Exercise brief:
Copy the records below exactly as they appear, starting at the line containing "Given: Click the Search" and ending at the line containing "pyautogui.click(x=47, y=25)", with both of those lines included.

Supplied information:
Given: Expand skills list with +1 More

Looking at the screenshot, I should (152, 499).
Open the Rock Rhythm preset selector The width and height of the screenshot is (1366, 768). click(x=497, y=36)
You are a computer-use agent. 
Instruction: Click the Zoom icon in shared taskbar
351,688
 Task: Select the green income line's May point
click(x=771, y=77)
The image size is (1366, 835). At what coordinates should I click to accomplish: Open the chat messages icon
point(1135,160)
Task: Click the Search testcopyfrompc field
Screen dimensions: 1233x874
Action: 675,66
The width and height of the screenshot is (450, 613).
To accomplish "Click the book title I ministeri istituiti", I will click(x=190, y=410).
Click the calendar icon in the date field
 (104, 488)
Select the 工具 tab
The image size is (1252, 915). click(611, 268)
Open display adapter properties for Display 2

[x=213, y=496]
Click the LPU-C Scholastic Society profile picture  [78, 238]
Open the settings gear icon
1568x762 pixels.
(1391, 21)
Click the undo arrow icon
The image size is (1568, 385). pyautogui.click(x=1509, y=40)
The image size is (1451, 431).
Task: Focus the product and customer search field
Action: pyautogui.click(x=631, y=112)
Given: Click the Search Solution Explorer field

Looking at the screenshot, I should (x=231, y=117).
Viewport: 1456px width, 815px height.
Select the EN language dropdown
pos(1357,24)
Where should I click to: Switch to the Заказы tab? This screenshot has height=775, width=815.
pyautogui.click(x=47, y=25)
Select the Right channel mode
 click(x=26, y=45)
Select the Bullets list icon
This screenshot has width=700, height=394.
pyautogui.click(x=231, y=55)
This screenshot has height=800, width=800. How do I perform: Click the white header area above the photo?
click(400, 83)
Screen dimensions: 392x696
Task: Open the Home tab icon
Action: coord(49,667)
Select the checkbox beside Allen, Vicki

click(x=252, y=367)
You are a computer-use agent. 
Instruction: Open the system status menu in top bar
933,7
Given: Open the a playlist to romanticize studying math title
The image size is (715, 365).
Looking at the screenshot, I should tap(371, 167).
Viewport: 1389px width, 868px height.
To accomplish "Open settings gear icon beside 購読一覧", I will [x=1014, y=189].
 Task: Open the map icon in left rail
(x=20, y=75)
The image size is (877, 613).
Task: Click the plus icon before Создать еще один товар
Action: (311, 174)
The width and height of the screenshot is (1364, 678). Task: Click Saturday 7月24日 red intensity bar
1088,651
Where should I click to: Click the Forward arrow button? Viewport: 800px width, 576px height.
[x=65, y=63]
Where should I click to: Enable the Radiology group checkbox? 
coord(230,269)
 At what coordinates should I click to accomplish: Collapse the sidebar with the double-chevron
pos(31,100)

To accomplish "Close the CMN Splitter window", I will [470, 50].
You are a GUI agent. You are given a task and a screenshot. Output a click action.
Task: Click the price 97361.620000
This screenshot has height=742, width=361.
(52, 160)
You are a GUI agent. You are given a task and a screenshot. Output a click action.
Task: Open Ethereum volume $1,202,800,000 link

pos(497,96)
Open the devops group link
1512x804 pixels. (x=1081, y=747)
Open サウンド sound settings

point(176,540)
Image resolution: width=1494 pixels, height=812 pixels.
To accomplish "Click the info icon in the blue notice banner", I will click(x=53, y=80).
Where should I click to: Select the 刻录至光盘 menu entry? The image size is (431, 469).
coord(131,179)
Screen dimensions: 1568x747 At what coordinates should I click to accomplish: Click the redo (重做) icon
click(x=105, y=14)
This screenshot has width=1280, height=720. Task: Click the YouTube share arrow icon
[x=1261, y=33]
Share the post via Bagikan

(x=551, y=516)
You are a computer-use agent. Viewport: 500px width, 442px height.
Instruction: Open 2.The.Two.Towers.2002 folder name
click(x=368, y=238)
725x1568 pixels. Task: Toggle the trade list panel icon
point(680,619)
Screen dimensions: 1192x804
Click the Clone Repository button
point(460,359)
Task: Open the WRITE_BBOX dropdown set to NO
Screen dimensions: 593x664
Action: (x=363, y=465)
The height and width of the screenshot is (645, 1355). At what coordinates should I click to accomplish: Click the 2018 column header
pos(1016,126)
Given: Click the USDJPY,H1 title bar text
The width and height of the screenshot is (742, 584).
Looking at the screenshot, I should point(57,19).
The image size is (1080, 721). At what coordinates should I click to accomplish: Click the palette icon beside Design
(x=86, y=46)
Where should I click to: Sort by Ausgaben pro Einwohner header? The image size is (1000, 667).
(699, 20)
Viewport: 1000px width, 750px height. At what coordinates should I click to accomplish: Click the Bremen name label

Result:
Given: Click the Search Solution Explorer field

Looking at the screenshot, I should (x=231, y=117).
Viewport: 1456px width, 815px height.
Select the EN language dropdown
pos(1357,24)
Where should I click to: Switch to the Заказы tab? This screenshot has height=775, width=815.
pyautogui.click(x=47, y=25)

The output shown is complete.